In recent years, the emergence of Reinmar Henschke and Volker Schlott has added another instrumental influence. Their latest CD entitled Café Thiossane is etched in the very essence of the so-called acid jazz movement, which is a definite eye-opener for those jazz connoisseurs who lean more toward the untraditional styles. In addition, Café Thiossane may have the same level of impact on the so-called acid jazz/lounge music scene, as did Miles Davis’ Birth of the Cool when it was released in 1950. On Café Thiossane,’ Reinmar Henschke and Volker Schlott combine their melodic keyboard, saxophone and electronic expertise to create a unique musical awakening.
This CD is the end result of a chance encounter in 1990, when the two artists performed together with Japanese composer Rei Harakami on something called the ambienT’Tronic Projekte. That performance led to a series of recordings, culminating with the release of Café Thiossane. Their visionary thoughts have brought together the elements of acid jazz, American influences, electronic music and numerous other creative ideas to compose music with a different level of attachment.

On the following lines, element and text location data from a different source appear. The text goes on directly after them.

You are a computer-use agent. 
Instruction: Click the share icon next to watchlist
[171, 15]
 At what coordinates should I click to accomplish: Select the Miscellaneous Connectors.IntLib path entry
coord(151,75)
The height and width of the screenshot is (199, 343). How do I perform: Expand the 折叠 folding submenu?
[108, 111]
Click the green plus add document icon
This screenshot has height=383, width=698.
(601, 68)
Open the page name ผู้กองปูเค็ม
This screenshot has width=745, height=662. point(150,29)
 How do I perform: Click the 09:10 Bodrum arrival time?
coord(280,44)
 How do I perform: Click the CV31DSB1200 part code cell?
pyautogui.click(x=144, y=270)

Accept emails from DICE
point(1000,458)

From the onset of this highly innovative CD, Henschke and Schlott push the envelope of intuitive thought to compose electronic jazz imagery. In many ways, this album is not for the faint of heart, especially when evaluated by jazz purists, but some who may long for the unusual will find Café Thiossane intriguing. Although this release has varying elements of improvisational structure assigned to its theme, the argument most often heard is that this music is not jazz, mainly due to the CD's electronic composition.

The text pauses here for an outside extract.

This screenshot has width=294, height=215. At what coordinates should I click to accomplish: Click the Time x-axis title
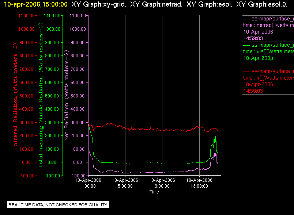pos(154,192)
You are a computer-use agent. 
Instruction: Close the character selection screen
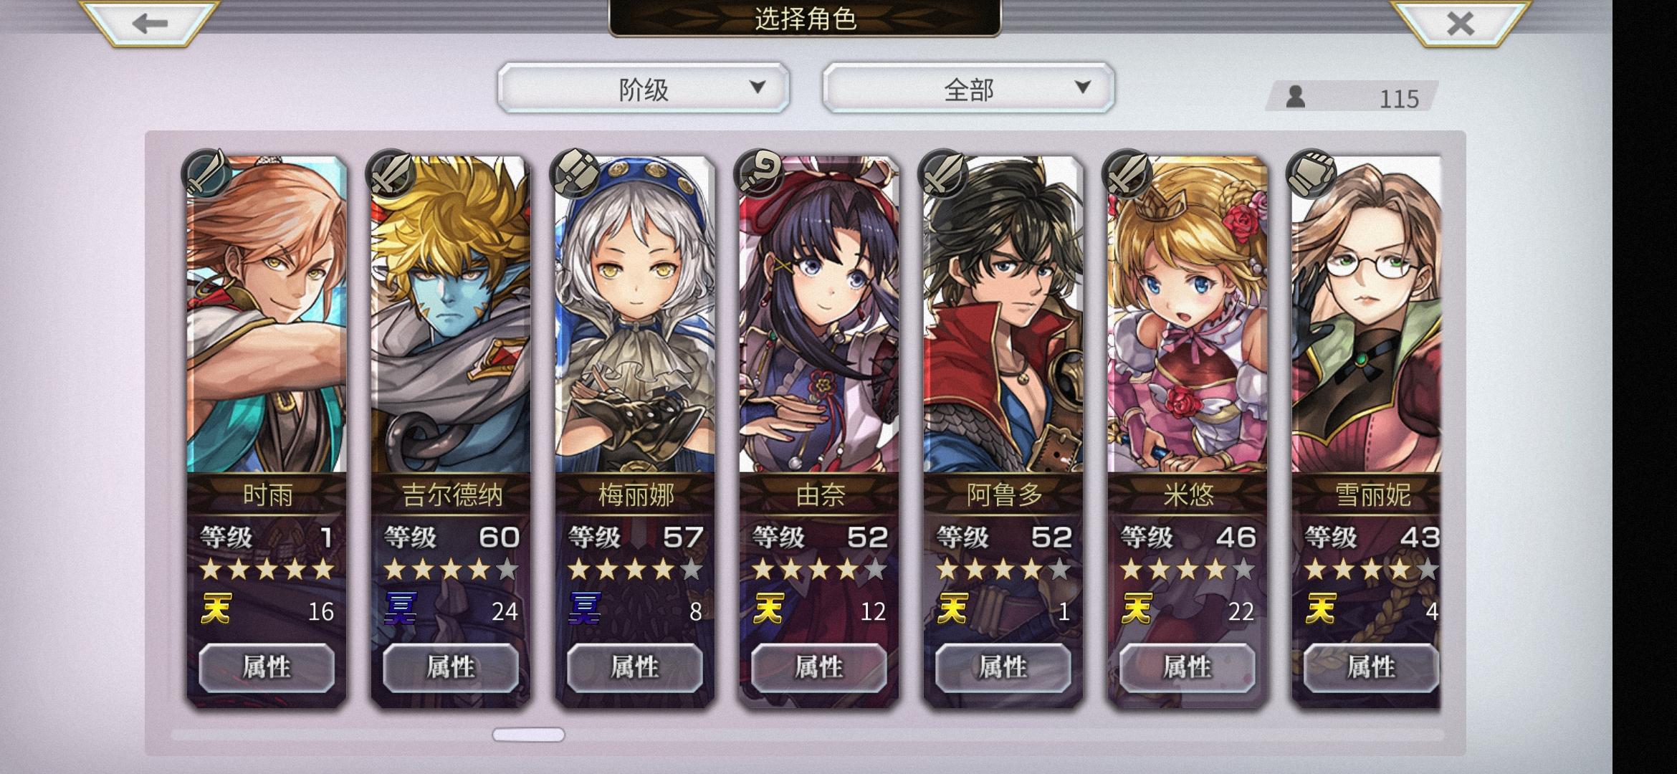[x=1460, y=23]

For some, jazz has always been about change. Many of the more radical artists, including Eric Dolphy, John Coltrane, Ornette Coleman, Charles Mingus and Miles, have been responsible for changing the mind set of traditional thought processes. It is quite apparent that Café Thiossane may never be viewed in the same category as some of the more influential changes the genre has seen, but Cafe Thiossane does have merit as a mind bender.

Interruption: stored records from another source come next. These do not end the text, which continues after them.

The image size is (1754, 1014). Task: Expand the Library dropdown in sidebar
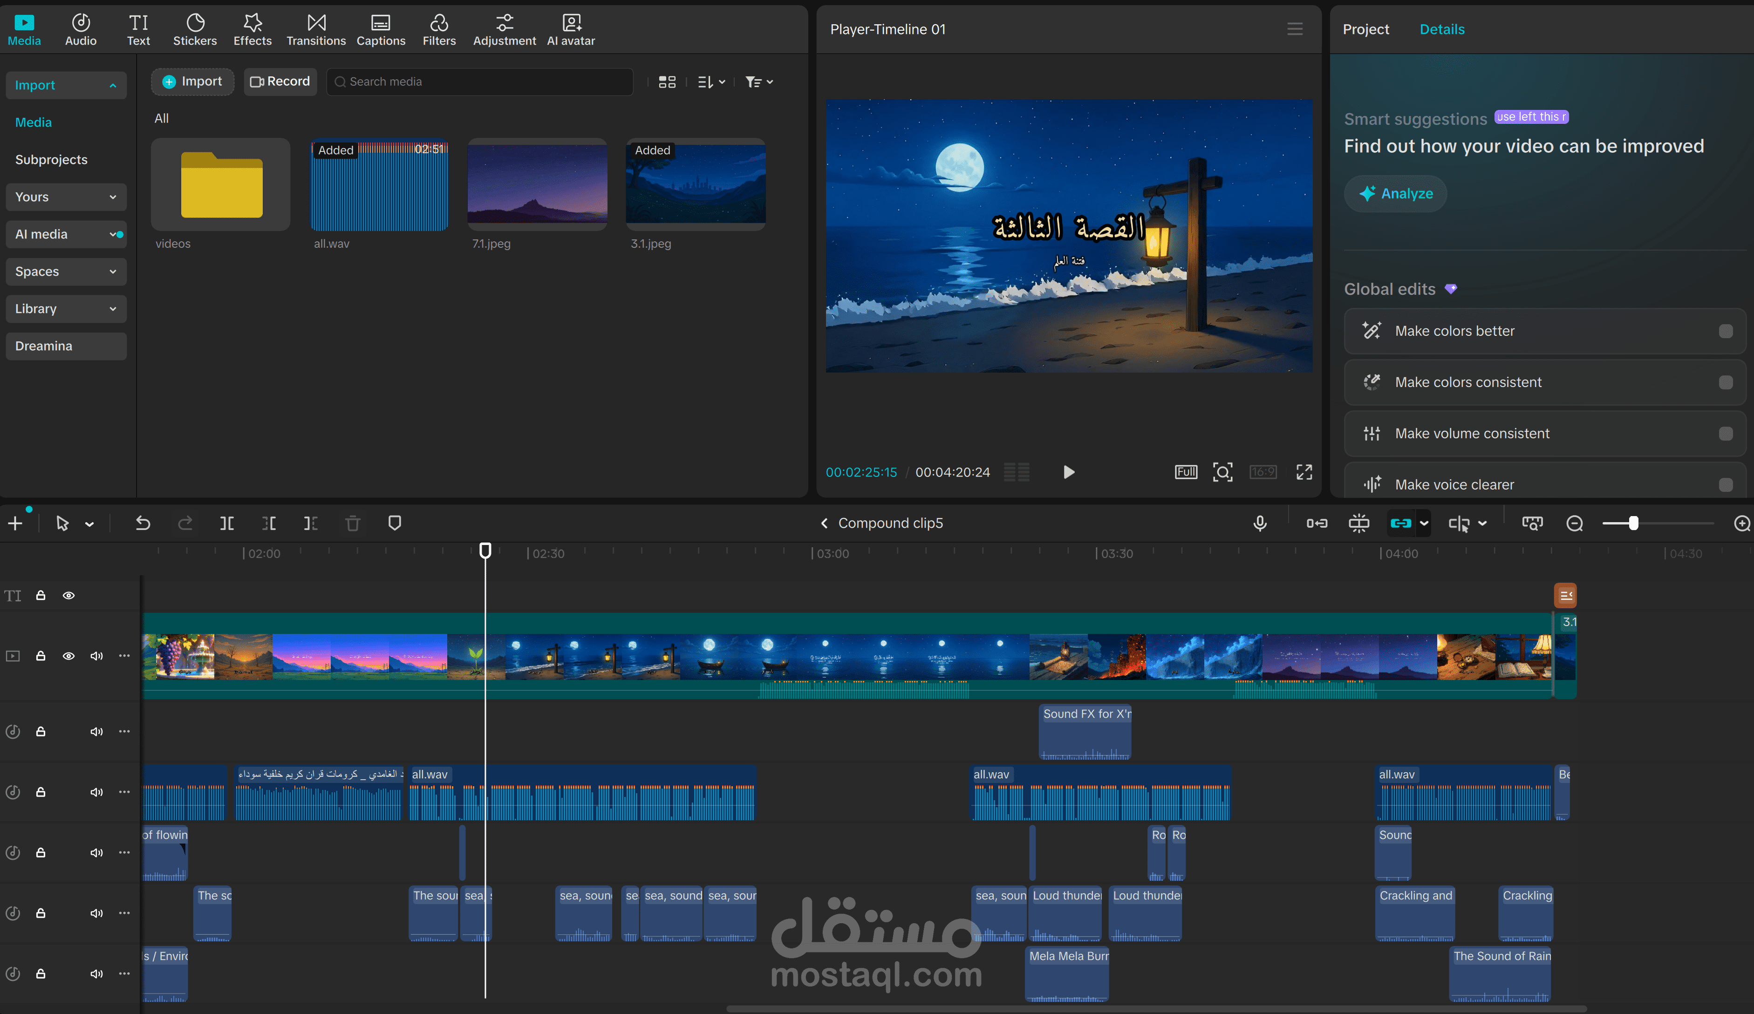pos(66,309)
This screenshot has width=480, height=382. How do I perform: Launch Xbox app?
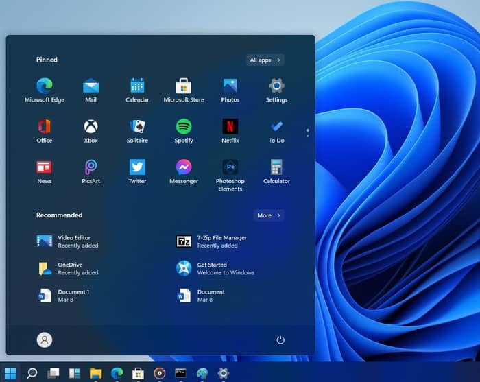pos(91,127)
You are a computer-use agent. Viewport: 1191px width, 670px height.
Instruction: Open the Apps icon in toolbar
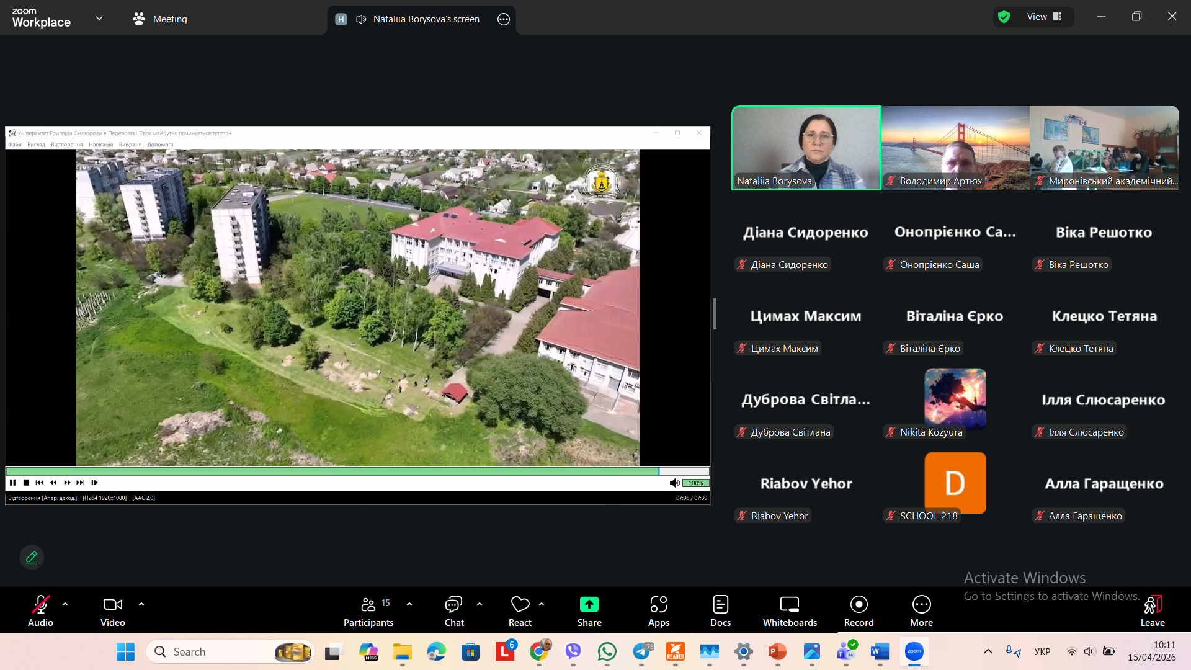[658, 604]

That very aspect of interpretation alone may not be important in the whole scheme of what most aficionados prefer in their music. However, what is significant is the amount of impact jazz has had around the globe and in society. In the end, the genre has been one of America’s greatest exports and an ambassador to the world. Jazz is now being returned to the United States as an import with a myriad of dramatic influences attached. Kudos to Reinmar Henschke and Volker Schlott for providing a jazz forum of a very different flavor. Even so, Café Thiossane continues to be all about change and the creative flow of ideas coming from within.